Excerpt provided |
— begin —

The value which his blood had was from his deity, his being the Son of God, in which condition he entered into his relation of a mediator for us. It was the same person that was the brightness of God's glory and the express image of his person; the same person that upheld all things by the word of his power, who did by himself, in that glorious person, 'purge our sins,' Heb. i. 3. The priests under the law purged the sins of the people by the sacrifices of beasts; this was an infinitely nobler victim, a beam of brightness streaming from the eternal Father while be was purging our sins in his eclipse; the express image of his person, while he was made a curse upon the cross, upholding all things by the word of his power; while he bowed his head under the weight of his sufferings, he was all this while making an atonement for our sins, whence redounded an inconceivable efficacy to his blood.

The nature of man died, but he had another nature as immortal as the person whose brightness he was, that lived to add value to his sufferings. This divine person, by his own strength and in this glorious relation, wrestled with the flames of wrath, and took hold of the tribunal of justice, and by the value of his sufferings, smoothed the face of a frowning God, assuaged the tempests of a provoked justice, and placed before the tribunal of judgment a strong and everlasting righteousness of his own composure, as a veil between the piercing eye of divine holiness and the guilty and filthy state of a sinner. So great a person, one equal with God, was necessary for the restoring his honour and Sanctifying his name; so great a person was necessary for the purging the fallen creature from his guilt and filth.

4. Hence it follows that sin is perfectly cleansed by this blood of Jesus. Since it expiated the sins of former ages, since it was the end of his coming, since he did what he did by his own worth, sin must be perfectly cleansed, else the end of his coming is not attained, and his worth would appear to be but of a finite value. All cleansing is the fruit of this blood: the cleansing from guilt is wrought immediately by it; the purging from filth is mediately by his Spirit, but as it was the purchase of his blood.

(a.) The blood of Christ does not perfectly cleanse us here from sin, in regard of the sense of it. Some sparks of the fiery law will sometimes flash in our consciences, and the peace of the gospel be put under a veil. The smiles of God's countenance seem to be changed into frowns, and the blood of Christ appears as if it ran low. Evidences may be blurred and guilt revived. Satan may accuse, and conscience knows not how to answer him. The sore may run fresh in the night, and the soul have not only comfort bid from it, but refuse comfort when it stands at the door. There will be startlings of unbelief, distrusts of God, and misty steams from the miry lake of nature.

But it has laid a perfect foundation, and the top stone of a full sense and comfort will be laid at last. Peace shall be as an illustrious sunshine without a cloud, a triumphant breaking out of love, without any arrows of wrath sticking fast in the conscience; a sweet calm, without any whisper of a blustering tempest; the guilt of sin shall be for ever wiped out of the conscience, as well as blotted out of God's book. The accuser shall no more accuse us, either to God or ourselves; no new indictment shall be formed by him at the bar of conscience; nay, conscience itself shall be for ever purged, and sing an uninterrupted requiem, and hymn of peace, shall not hiss the least accusation of a crime.

— end —

What is expected |
From the passage on the cleansing of sin by the blood of Christ, quote the portion that opens with the words "4. Hence it" and closes with "of his blood.". The lines that come next are drawn from a separate source.

Entries supplied |
— begin —

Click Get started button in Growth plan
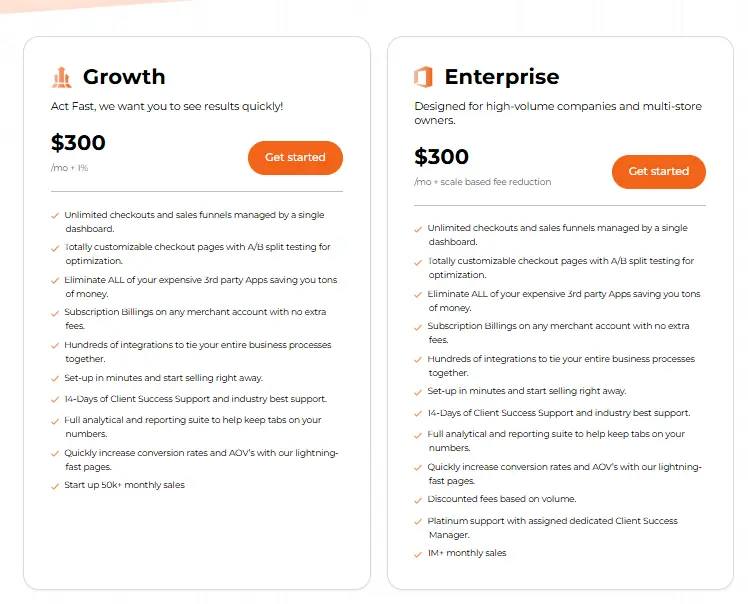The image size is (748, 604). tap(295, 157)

— end —
— begin —

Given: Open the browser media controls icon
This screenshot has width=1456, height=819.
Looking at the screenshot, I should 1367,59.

— end —
— begin —

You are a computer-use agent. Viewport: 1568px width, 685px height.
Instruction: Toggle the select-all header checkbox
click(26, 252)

— end —

Response |
4. Hence it follows that sin is perfectly cleansed by this blood of Jesus. Since it expiated the sins of former ages, since it was the end of his coming, since he did what he did by his own worth, sin must be perfectly cleansed, else the end of his coming is not attained, and his worth would appear to be but of a finite value. All cleansing is the fruit of this blood: the cleansing from guilt is wrought immediately by it; the purging from filth is mediately by his Spirit, but as it was the purchase of his blood.